Welcome to the Elbow Gallery.


 
Elbow Gallery is an artist-run curatorial project and gallery space offering solo shows featuring small-scale, collaborative and project-based artworks by emerging and established artists, both local and international.

We are interested in questioning the idea of the white cube gallery space and where art works can be shown. We do not offer answers, but the prospect of questioning the complex and sophisticated correlation between economics, social context, and aesthetics as signified in the contested space of the art gallery.

The traditional white cube art space has become systematically emblematic of where an artist makes and shows their work, in both the form of the studio and gallery space, respectively. A central concern in establishing Elbow Gallery was to eradicate the blank canvas sagacity of a gallery and create a more intimate space in both size and context where the artist can present a single work within a focused, yet ever evolving, environment.

However in abolishing the form of tradition, we seek to question how artists must construe their work in relation to the gallery space and the interwovern complexities of the art world within habitual society. With the exodus of the traditional framework of representation, the gallery is anointly symbolized by a purer connotation of art; a frame.

In doing this the gallery remains symbolic yet still offers a amenable void for the artist to interpret and stage a production in, whilst examining how this exhibitory method can effect the artists existensial concerns with their artistic creation.

Elbow Gallery seeks to question these notions by taking the gallery out of the white cube and internalizing it by placing it in a frame, and by doing so, questioning the construct of art within a frame as a sole entity. Derailing the mystification of the art world where art passes for being such, due to it’s locality in a frame, defined by archaic ideology where the frame can evoke, within an untrained observer, the untainted personification of art. The assertion of this antiquated notion is a demonic representation of a novelty that has impeached on our reality.

With this knowledge, the Frame as the Gallery is a stable structure represented by a square inch tattoo on a human elbow, which, by circumstance of the location, the artists solo show becomes a collaborative project by default. Thus we are also invariably bringing into question the curatorial process and art world economics critiquing art consumerism both literally, and metaphorically.

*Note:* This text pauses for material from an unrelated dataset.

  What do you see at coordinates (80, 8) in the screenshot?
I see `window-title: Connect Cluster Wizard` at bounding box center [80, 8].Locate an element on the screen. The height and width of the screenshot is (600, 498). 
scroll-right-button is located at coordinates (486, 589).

Is the frame, and therefore the person who wears it as much of the piece as the artist; Should he simply be the foundation of the exhibit as the white cube represents, where the viewer can look past the frame and judge the show on the exhibiting artistrs work? Or does he encompass the entirety of the show, embodying both the gallery and therefore the exhibition.  In essence becoming more than the work, a meta narrative representing the infinite structure of the abyss, a canvas unto himself where the show simly exists and the artist as author becomes inconsequesntal, an abandoned dialect of a greater sequential design.

With this the artist is confronted with the arduouis task of placing a work within the inch squared gallery that essentially needs to override the cubed walls, breaking the arbitrary mythology and eradicating the dormant facsimile of abstract realization we assert through cliché ridden society.

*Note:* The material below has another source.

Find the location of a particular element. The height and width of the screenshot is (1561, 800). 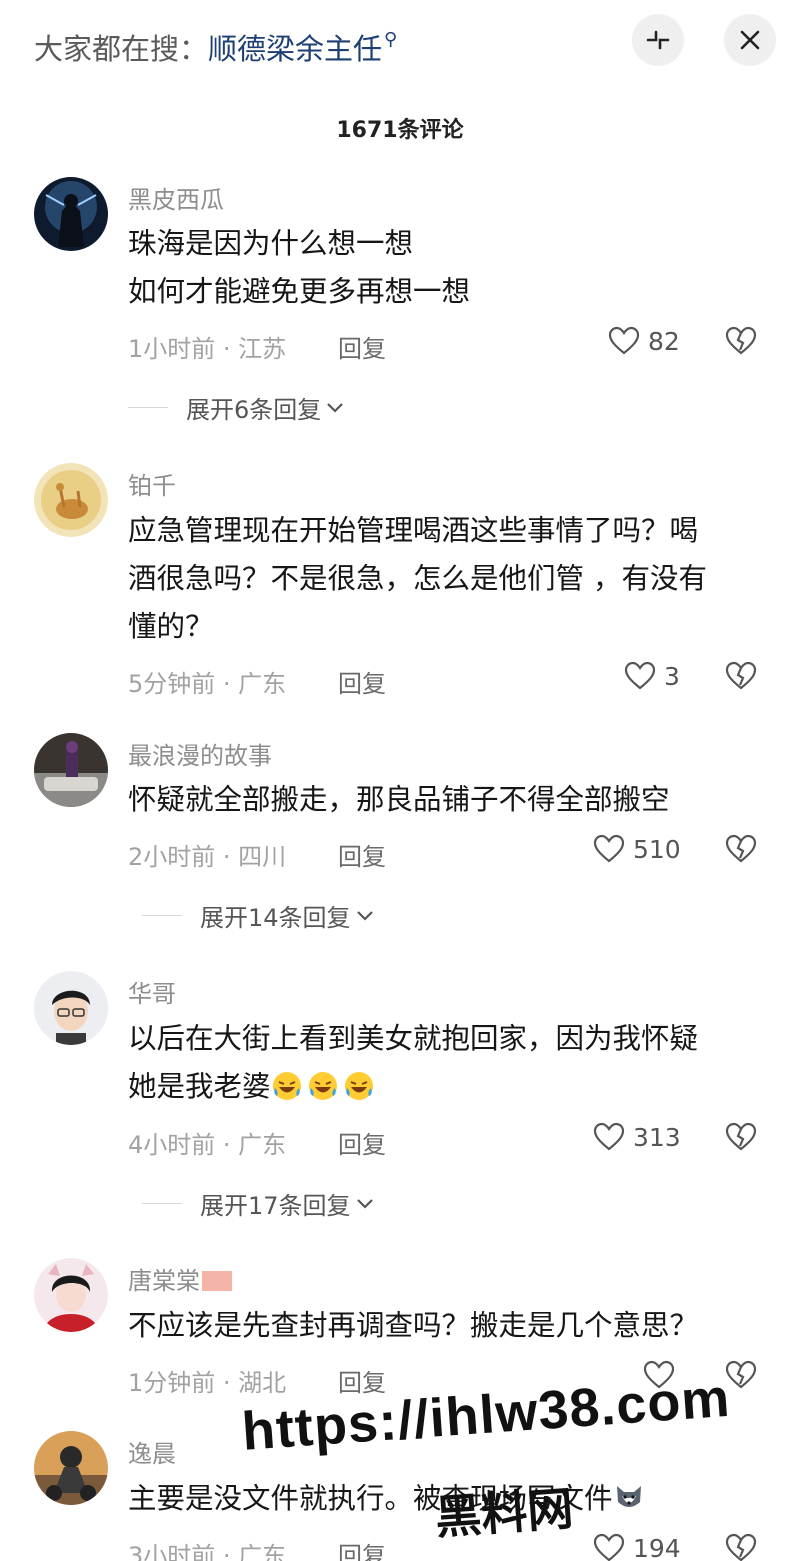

The uncanny, vibrant, profilic nature of the Elbow Gallery is delighted to offer this opportunity for artists to exhibit work which attempts to overcome these obstacles in order to prove itself as a piece of art in its own right, garnering some significanc out of this arbitrary madness fuelled by the current economic climate and offer the viewer a structural theorization to dissect, anylize and question the convulescent notion of art imitating life, imitating art.